I’m a complete CUDA novice. Am trying to run a little test code to figure out the workings of CUDA. I have a subroutine:
attributes(global) subroutine time_step(a,v,dt,dx,ntimes,simlength)
use cudafor
real8, intent(inout) :: a(simlength)
real8, intent(in) :: v, dt, dx
integer :: ntimes
integer, value :: simlength
integer :: i, n
real*8 :: aux(250)
real*8 :: decl
decl=v*dt/dx
aux=0.
i = blockDim%x*(blockIdx%x-1)+threadIdx%x
do n = 1,ntimes
if (i>1 .and. i<=simlength) aux(i)=a(i)-decl*(a(i)-a(i-1))
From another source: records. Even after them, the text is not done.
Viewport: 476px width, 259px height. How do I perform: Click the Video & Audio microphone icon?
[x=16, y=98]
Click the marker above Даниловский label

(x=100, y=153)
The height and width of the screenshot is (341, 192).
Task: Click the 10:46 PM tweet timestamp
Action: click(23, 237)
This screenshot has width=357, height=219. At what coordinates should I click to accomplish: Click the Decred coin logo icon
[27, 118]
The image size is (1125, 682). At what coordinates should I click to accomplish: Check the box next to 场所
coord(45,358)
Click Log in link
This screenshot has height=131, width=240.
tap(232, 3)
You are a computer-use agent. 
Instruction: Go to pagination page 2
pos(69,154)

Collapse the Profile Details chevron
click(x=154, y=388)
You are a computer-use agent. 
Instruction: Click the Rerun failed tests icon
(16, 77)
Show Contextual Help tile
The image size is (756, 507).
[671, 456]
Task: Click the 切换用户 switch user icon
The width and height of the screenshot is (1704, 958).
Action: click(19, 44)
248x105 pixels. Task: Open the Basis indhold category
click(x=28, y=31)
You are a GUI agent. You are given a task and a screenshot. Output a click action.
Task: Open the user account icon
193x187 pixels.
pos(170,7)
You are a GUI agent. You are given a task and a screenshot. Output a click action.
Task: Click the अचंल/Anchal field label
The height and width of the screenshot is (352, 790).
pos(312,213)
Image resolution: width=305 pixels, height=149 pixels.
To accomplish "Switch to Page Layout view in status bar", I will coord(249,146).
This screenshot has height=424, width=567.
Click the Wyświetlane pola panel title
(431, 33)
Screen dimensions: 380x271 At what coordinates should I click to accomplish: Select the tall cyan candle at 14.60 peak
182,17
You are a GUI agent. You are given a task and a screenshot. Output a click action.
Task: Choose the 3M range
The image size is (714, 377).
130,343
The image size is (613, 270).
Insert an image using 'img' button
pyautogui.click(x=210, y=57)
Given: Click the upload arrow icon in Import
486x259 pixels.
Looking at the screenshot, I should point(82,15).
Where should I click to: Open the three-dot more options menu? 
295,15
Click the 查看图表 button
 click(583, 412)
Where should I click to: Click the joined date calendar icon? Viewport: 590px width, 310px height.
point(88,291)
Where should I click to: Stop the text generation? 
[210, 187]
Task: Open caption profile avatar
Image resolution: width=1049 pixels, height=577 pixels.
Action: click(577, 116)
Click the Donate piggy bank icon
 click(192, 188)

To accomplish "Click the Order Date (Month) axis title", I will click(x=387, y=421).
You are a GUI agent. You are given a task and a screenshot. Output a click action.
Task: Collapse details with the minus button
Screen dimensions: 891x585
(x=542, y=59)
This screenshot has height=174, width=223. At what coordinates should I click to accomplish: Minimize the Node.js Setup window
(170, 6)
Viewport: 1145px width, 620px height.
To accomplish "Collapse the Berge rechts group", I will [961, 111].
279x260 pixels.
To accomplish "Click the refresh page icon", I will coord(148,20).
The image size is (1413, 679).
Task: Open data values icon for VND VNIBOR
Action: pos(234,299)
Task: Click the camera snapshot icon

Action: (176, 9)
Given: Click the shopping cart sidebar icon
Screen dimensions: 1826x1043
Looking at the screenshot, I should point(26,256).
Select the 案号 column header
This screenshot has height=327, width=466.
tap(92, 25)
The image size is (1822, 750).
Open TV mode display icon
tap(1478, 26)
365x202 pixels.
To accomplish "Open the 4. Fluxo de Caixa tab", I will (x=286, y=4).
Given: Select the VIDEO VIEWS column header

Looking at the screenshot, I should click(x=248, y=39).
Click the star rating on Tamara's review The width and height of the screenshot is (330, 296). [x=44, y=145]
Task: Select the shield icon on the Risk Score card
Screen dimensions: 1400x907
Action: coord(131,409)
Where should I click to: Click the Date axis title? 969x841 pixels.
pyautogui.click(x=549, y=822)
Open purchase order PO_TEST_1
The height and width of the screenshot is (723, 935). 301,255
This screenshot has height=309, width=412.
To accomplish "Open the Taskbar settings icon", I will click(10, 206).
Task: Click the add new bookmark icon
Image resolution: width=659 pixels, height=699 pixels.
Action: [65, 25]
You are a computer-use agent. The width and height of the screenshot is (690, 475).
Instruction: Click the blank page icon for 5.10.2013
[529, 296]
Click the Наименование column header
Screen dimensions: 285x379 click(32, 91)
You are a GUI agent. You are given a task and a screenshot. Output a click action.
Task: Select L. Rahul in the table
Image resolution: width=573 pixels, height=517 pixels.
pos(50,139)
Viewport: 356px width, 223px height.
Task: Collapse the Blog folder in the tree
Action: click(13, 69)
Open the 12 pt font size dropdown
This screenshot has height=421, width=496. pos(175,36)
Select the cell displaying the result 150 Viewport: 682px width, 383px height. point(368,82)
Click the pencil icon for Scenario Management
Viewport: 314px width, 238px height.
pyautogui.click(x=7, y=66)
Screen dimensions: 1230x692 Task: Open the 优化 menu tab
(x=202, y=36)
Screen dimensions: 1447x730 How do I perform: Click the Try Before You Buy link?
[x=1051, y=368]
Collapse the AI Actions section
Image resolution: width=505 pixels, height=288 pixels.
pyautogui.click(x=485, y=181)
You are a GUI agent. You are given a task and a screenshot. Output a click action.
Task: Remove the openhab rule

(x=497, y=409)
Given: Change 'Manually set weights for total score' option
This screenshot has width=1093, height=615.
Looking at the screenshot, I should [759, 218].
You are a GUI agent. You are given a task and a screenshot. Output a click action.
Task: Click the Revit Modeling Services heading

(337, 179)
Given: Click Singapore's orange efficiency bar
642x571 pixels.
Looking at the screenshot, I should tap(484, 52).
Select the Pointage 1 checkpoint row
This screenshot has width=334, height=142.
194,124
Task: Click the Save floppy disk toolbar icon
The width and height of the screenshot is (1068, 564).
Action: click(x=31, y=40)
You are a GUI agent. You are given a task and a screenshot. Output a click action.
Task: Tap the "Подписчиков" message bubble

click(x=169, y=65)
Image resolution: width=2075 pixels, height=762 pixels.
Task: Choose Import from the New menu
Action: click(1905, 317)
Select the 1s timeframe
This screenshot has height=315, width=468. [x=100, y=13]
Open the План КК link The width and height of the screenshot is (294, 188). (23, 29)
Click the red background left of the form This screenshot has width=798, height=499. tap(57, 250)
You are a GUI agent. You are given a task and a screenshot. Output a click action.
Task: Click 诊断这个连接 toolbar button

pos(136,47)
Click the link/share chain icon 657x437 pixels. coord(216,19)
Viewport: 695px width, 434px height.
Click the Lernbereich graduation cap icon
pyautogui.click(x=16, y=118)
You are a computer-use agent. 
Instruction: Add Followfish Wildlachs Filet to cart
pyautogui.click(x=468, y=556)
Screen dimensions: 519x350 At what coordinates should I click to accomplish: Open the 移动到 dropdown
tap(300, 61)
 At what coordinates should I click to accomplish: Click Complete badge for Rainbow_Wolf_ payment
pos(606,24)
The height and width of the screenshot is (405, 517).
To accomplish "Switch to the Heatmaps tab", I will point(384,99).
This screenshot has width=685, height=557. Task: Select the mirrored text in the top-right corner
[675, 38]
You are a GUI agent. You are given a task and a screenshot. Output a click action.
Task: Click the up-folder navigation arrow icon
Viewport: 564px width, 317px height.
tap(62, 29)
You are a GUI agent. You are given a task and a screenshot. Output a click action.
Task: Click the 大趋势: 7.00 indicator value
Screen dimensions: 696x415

! this is really what’s going on:
! if (i>1 .and. i<=simlength) aux(i)=a(i-1)
a(i)=aux(i)
enddo
end subroutine time_step
Three problems: 1) Most importantly, this code should just be moving the contents of array “a” one step to the right for each iteration in the loop. It does this for most part, but it drops a couple of numbers. e.g., after 40 iterations, where the data should look like 17, 18, 19, 20 … it looks like 17, 19, 20 … (By the way, I have run this code as you see it here, and with the simple"this is what’s going on line" replacing the line above it; same results.) 2)I want “aux” to be an automatic array. Tried making it shared, but then the code won’t run. Dies with “unspecified failure to launch”. 3) I really don’t want to define a separate “aux” array. I want “a” to be something like a(:,2). Then I would update a(:,2) in every iteration and copy it to a(:,1). Doing this in a naive way produces a code that will compile but not run. Anyone know what to do about these things? Much obliged.